# GIVEN RECORDS

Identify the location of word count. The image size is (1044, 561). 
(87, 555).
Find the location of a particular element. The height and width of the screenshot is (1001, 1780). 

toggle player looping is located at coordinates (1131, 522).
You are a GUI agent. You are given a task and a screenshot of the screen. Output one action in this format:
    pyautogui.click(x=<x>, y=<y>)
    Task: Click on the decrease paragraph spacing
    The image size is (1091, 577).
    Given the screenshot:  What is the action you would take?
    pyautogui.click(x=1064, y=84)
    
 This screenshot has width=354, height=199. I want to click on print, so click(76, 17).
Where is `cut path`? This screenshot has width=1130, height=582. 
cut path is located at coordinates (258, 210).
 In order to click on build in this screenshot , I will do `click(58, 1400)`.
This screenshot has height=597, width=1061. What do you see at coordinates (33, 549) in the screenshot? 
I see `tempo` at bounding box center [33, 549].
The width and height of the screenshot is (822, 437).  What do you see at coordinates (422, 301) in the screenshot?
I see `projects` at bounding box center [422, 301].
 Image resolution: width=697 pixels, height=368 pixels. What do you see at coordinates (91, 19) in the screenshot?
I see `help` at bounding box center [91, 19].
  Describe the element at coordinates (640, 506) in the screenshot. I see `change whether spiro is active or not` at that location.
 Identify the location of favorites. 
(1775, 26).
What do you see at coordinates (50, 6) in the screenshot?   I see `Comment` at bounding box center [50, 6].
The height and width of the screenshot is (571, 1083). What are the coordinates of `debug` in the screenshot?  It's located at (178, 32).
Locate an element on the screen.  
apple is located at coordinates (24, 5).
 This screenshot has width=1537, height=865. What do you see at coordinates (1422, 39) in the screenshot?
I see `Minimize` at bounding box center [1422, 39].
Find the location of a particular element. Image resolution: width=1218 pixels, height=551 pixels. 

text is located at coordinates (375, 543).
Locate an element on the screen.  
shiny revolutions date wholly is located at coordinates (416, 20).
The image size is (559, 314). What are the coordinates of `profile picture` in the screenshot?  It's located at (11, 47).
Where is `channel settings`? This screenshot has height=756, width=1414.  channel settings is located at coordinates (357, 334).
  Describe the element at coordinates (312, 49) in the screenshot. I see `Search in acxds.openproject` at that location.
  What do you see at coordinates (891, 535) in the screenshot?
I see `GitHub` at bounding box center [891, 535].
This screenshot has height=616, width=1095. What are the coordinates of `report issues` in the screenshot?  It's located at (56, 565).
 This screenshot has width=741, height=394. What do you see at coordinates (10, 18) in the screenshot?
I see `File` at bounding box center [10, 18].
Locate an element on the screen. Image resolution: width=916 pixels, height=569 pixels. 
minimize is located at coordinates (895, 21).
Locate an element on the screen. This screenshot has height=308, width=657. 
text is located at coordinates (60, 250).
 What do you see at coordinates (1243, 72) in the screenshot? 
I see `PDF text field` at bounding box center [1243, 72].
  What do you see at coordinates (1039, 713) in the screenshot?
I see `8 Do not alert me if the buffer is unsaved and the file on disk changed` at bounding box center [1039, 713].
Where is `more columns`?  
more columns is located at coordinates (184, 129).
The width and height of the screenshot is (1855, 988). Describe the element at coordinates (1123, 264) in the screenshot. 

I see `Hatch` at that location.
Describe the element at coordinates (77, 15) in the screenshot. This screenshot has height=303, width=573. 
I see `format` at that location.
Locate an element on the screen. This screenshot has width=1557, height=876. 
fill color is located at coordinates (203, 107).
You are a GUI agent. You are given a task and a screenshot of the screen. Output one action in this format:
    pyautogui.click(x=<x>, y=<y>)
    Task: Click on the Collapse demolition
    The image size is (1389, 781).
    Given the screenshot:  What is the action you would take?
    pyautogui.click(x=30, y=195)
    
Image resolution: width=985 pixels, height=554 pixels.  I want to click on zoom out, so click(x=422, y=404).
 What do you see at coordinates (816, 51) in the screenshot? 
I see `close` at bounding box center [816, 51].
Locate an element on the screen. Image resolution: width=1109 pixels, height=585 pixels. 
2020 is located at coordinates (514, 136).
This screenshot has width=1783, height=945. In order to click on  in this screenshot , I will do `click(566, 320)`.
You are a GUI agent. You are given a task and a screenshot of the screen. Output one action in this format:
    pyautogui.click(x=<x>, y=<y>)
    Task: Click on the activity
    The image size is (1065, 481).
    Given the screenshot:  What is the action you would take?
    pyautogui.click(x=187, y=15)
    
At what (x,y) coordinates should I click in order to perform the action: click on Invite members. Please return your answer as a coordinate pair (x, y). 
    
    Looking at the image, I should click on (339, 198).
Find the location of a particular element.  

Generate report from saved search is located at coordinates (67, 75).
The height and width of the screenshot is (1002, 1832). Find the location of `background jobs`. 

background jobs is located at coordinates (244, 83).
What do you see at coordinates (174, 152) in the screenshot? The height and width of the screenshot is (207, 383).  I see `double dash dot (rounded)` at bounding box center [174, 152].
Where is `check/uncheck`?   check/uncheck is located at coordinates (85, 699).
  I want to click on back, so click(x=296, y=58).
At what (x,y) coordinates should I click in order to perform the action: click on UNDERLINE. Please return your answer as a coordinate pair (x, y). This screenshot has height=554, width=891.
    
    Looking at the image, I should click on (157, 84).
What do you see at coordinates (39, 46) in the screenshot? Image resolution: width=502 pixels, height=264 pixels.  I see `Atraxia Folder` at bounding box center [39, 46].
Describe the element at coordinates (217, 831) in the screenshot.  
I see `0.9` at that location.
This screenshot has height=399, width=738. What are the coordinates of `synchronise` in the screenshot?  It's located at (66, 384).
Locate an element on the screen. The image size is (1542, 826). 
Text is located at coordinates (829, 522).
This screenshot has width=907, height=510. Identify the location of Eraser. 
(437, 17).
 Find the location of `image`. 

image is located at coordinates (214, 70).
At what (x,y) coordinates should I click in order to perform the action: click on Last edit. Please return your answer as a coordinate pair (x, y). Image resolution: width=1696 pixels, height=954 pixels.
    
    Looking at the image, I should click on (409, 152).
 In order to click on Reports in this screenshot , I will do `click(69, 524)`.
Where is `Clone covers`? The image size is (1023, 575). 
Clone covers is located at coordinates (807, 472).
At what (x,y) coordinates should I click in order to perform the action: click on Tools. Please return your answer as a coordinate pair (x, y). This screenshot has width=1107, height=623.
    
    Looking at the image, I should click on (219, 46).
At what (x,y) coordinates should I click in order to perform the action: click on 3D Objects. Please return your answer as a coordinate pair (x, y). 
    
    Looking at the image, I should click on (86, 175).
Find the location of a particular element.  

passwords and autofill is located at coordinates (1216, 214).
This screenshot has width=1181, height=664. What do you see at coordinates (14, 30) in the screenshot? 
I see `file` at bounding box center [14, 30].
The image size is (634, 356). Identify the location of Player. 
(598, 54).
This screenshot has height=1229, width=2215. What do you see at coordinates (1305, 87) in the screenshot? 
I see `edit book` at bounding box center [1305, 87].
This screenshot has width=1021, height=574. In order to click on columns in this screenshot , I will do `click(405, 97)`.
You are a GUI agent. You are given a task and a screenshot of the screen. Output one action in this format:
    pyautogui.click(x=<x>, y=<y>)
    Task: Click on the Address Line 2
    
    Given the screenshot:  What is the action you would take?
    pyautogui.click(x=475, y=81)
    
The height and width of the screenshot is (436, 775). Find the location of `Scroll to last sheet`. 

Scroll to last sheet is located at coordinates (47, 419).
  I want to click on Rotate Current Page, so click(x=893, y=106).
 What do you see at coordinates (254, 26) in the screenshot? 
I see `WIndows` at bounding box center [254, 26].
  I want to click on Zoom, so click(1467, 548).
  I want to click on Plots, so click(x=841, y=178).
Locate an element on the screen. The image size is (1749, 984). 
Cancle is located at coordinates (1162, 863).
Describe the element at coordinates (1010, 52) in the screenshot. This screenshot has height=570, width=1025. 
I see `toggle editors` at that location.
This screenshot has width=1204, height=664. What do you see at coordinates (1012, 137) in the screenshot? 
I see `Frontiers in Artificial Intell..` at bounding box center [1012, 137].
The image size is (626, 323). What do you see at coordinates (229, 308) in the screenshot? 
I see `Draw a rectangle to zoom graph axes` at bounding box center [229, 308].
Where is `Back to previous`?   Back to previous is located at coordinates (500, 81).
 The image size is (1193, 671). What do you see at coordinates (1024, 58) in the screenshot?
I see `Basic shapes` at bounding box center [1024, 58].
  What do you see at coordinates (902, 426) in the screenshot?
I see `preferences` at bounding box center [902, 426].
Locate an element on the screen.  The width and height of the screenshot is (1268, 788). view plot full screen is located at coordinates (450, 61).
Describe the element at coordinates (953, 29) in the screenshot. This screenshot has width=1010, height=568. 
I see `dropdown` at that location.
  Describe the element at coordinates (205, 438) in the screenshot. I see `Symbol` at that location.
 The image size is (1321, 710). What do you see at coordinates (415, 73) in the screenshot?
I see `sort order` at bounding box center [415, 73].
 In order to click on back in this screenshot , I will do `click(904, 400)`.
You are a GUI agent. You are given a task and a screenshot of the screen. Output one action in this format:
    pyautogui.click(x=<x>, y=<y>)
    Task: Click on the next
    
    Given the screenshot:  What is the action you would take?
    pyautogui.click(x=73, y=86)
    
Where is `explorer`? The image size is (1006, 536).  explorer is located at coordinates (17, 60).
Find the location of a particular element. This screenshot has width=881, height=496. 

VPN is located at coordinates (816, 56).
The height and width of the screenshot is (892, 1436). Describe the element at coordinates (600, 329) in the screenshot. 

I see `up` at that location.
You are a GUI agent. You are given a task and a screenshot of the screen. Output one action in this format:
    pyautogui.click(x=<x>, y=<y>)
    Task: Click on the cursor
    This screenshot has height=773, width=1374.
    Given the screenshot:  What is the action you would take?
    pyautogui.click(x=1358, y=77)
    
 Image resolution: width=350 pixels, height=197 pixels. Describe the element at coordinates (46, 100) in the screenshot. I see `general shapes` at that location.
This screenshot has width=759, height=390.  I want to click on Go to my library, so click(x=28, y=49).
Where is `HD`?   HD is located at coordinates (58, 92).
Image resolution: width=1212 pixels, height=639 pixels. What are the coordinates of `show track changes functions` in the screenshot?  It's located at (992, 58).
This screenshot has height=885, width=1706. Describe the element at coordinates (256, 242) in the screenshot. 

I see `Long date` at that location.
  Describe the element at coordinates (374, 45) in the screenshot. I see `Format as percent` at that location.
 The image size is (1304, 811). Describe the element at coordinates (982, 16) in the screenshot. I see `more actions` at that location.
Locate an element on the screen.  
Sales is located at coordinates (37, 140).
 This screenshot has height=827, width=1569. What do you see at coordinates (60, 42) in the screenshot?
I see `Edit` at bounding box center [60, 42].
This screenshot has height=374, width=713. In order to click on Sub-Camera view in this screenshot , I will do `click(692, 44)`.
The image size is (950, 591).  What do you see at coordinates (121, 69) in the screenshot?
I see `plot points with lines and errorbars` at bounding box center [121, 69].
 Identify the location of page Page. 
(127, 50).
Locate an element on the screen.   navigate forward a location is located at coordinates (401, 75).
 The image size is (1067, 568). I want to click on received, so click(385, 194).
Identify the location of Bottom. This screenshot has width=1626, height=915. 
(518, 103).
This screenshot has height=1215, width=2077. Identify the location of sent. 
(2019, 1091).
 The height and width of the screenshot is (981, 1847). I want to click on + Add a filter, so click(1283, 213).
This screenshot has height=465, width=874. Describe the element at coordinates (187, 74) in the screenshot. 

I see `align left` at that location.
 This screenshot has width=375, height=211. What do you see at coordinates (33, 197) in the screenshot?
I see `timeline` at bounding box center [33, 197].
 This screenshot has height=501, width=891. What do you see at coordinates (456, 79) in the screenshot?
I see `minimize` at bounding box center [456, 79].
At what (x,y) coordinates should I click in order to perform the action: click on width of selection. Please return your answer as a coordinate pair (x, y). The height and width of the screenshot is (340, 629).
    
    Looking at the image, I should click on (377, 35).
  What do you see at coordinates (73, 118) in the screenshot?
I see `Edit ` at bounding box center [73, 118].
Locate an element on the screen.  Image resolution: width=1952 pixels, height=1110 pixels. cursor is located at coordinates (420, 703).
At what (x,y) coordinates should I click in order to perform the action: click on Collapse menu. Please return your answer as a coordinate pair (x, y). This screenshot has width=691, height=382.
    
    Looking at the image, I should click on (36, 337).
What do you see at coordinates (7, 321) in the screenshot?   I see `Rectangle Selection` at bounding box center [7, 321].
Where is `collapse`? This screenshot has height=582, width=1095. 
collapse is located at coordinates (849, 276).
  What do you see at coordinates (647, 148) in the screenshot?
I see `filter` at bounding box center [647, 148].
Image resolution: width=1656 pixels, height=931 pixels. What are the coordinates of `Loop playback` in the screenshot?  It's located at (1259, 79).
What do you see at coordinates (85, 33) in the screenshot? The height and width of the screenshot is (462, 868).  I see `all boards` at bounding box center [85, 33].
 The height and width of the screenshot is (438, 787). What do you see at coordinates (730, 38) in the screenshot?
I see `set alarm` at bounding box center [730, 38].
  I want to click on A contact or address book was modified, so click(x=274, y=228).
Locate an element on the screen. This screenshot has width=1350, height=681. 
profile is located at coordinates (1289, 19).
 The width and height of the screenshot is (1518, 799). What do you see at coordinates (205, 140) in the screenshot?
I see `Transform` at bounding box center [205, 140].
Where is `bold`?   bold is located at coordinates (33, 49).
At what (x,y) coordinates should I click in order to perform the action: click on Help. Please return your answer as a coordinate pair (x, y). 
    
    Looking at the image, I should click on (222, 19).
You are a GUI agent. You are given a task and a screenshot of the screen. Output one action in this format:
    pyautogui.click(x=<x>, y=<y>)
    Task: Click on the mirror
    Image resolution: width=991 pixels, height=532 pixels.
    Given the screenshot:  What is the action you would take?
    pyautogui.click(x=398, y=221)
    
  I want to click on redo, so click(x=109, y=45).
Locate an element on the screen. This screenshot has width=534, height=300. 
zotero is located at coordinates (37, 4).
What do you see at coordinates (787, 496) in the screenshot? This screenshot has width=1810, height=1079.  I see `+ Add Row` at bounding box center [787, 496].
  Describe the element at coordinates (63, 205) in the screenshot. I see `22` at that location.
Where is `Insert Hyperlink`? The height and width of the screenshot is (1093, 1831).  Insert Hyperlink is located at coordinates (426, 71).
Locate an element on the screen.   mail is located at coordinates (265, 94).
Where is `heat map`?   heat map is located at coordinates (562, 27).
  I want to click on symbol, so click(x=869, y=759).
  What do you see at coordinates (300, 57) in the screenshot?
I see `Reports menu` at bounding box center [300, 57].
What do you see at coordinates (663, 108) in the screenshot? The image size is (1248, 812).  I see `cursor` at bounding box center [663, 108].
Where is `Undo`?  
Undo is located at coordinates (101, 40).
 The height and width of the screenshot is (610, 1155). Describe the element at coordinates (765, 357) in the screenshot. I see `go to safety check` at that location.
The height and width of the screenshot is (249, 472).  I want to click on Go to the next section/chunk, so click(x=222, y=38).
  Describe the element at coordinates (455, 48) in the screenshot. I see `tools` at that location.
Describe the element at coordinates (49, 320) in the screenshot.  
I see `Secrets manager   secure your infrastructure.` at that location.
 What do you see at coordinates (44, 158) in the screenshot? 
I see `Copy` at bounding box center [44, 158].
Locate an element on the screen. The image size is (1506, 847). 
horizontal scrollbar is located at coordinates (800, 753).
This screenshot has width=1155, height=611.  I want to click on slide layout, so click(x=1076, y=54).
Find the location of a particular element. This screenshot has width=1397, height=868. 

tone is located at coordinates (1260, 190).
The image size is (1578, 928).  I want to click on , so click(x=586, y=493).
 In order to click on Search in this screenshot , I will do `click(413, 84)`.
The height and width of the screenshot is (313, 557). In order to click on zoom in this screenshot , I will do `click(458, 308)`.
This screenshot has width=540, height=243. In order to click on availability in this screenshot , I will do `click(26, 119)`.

# REQUIRED TASK
Give the records again, starting at the line that contains "This screenshot has height=616, width=1095." and ending at the line that contains "minimize is located at coordinates (895, 21).", with "report issues" switched to "send feedback" and all else unchanged.

# EXERCISE ANSWER
This screenshot has height=616, width=1095. What are the coordinates of `send feedback` in the screenshot?  It's located at (56, 565).
 This screenshot has width=741, height=394. What do you see at coordinates (10, 18) in the screenshot?
I see `File` at bounding box center [10, 18].
Locate an element on the screen. Image resolution: width=916 pixels, height=569 pixels. 
minimize is located at coordinates (895, 21).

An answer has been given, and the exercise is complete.